Pour cette dame qui aime vivre en société, de manière discrète, le quotidien a bien changé avec la COVID-19. Mais elle se réjouit de petites choses dernièrement, comme du fait d’habiter dans un appartement et de pouvoir aller dehors. Elle n’est pas une grande marcheuse, mais de pouvoir ouvrir la porte-fenêtre, prendre l’air ou sortir avec son mari en voiture, ça fait du bien. Car il n’y a pas si longtemps, mes grands-parents vivaient en résidence à Victoriaville. Après deux ans dans leur complexe, mon grand-père, René Cantin, agriculteur pendant plus de huit décennies, se jugeait trop jeune pour ce mode de vie. Il désirait avoir au moins un bout de terrain pour s’occuper. Après tout, il n’a que 91 ans.
Olive se considère chanceuse.
Pour ma grand-mère, l’important a sans cesse été de poursuivre ses activités, en particulier avec la chorale. Peu importe l’adresse.
J’ai chanté souvent avec elle. Encore aujourd’hui, il n’est pas rare qu’elle distribue des feuilles de paroles à tous les membres de la famille, lors d’une fête. J’en ai vu des beaux-frères mal à l’aise de devenir subitement des enfants de chœur. Ça m’a toujours fait rire.
Olive a raison ; l’essence de l’existence demeure sans doute d’agir de concert.
Fillette, elle s’imaginait exercer la profession d’enseignante. Puis elle a perdu sa mère. Issue d’une famille de 14 enfants, ma grand-mère avait 14 ans quand elle a mis un trait sur ses ambitions pour se consacrer au lavage, aux repas et au ménage. En se mariant avec un agriculteur, à l’âge de 21 ans, elle marchait tout droit, et avec conviction, dans cette voie qui lui semblait naturelle: épauler les autres. Ç’a été ça, son métier. Et elle ne s’en est jamais retraitée.

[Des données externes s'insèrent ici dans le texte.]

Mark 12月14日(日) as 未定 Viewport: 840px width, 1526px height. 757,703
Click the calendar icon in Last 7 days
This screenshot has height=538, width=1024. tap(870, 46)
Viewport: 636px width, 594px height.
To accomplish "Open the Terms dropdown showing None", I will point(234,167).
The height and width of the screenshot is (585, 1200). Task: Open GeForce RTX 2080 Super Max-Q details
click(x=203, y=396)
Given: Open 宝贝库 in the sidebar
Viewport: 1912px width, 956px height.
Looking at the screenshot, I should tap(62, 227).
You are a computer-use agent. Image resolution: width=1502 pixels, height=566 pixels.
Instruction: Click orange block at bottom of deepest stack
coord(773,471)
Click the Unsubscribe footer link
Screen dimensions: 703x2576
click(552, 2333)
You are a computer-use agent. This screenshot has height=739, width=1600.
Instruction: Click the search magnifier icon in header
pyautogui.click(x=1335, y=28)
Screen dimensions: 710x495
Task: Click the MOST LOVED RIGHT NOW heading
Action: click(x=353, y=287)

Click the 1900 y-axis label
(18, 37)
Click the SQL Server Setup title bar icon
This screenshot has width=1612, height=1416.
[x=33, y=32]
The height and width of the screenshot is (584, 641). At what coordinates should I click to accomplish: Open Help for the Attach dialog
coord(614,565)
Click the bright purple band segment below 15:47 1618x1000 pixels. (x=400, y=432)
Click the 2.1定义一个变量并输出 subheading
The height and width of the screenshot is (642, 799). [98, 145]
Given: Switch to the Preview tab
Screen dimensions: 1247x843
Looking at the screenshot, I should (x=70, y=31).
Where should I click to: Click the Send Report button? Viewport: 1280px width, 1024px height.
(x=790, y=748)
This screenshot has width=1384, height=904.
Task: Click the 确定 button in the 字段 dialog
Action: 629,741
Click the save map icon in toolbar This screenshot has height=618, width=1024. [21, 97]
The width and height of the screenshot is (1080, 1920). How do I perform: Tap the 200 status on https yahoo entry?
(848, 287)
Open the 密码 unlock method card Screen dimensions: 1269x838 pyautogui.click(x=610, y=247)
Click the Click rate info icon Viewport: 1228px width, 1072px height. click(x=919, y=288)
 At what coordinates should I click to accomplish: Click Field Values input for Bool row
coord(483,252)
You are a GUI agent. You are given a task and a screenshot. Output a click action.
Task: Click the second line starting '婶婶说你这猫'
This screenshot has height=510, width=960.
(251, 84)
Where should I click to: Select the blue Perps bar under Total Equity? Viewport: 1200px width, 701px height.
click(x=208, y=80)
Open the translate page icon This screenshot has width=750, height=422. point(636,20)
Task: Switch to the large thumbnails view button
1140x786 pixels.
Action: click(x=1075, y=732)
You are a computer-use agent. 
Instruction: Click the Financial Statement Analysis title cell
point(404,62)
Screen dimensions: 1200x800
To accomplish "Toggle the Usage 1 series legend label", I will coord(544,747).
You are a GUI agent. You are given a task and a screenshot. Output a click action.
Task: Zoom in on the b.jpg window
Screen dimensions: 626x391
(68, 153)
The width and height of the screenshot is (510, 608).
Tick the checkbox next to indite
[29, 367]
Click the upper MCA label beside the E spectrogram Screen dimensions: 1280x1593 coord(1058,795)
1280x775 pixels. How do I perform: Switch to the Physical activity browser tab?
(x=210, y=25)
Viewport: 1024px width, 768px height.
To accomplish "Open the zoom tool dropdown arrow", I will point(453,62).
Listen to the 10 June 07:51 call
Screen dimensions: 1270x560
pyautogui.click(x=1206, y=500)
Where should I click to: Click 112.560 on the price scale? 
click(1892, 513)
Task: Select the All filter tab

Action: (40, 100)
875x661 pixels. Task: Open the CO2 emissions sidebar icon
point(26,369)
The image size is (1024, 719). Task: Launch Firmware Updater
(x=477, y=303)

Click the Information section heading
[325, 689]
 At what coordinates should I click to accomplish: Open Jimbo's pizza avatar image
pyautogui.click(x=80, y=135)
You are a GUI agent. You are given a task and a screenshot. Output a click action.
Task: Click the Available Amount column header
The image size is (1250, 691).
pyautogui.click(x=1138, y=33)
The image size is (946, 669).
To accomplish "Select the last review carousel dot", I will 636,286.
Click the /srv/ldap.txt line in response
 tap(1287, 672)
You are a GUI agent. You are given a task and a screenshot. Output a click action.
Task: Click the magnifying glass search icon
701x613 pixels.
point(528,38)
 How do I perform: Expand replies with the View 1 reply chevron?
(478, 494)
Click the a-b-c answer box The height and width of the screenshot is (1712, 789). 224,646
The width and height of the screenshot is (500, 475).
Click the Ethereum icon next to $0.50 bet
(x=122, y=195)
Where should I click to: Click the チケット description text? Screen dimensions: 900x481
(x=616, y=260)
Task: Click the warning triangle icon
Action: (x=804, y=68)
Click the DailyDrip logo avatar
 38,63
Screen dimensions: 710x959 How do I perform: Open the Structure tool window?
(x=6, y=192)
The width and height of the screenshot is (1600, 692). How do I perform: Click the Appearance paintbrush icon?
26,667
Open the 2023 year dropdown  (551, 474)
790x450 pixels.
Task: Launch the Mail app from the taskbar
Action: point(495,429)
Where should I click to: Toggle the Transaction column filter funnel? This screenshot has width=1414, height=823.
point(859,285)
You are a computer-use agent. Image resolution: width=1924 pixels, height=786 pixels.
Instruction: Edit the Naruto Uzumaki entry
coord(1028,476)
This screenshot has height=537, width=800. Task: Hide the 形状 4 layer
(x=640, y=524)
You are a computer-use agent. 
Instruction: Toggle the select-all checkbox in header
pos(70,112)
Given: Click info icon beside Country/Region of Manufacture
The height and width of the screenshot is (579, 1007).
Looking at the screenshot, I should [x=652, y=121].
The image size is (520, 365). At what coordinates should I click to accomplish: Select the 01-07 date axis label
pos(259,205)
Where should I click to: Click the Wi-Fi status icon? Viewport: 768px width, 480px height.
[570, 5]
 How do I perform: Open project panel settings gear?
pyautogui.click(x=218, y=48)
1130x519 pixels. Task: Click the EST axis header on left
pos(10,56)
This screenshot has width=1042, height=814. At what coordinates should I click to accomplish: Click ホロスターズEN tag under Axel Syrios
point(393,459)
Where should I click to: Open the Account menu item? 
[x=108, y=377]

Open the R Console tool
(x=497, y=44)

Après avoir eu quatre enfants, entre 1959 et 1968, les années 1970 l’ont ramenée vers quelques-unes de ses passions: le Cercle des Fermières de Tingwick et Les Filles d’Isabelle, entre autres. Elle y évolue depuis et offre de son temps comme bénévole pour différentes causes. Pour elle, prendre part aux activités de sa région constitue une réalisation personnelle. Comme bien des femmes de sa génération, le bénévolat, la musique et l’artisanat sont non seulement une manière de s’épanouir, mais s’avèrent depuis longtemps essentiels à la survie de la famille et de la communauté.
Un vrai modèle
Grand-maman, je n’exposerai pas les actions qui t’ont valu cette médaille. La liste apparaitrait bien longue et incomplète. J’estime que la cérémonie t’aurait plu, parce que tu aurais pu partager avec tes amis ce moment spécial. Puis j’imagine que les vraies médailles, tu les reçois dans chaque sourire que tu fais naître autour de toi, depuis tant d’années.
On entend souvent dire de nos aînés qu’ils ont construit le Québec. Moi, je pense que si le Québec avait été un peu plus inspiré par des femmes comme toi, et non par des hommes d’affaires, on chanterait beaucoup plus. On consommerait moins. On serait plus habile de nos mains. On aiderait notre prochain. On passerait plus de temps ensemble, grand-maman.
Ta médaille, tu la mérites depuis longtemps. Pour toi, c’est un gros cadeau. Présentement, je me sens presque aussi fière, mais jamais autant, que le jour où j’ai franchi les 4 pieds et 11 pouces. Ce jour-là, j’ai su que je pourrais faire de grandes choses, comme toi.
Je tiens à te remercier pour tes chants. Ils m’ont fait grandir. Je te dis bravo pour tous les gestes bienveillants que tu poses autour de toi.
Olive, je rêve encore d’être aussi grande que toi.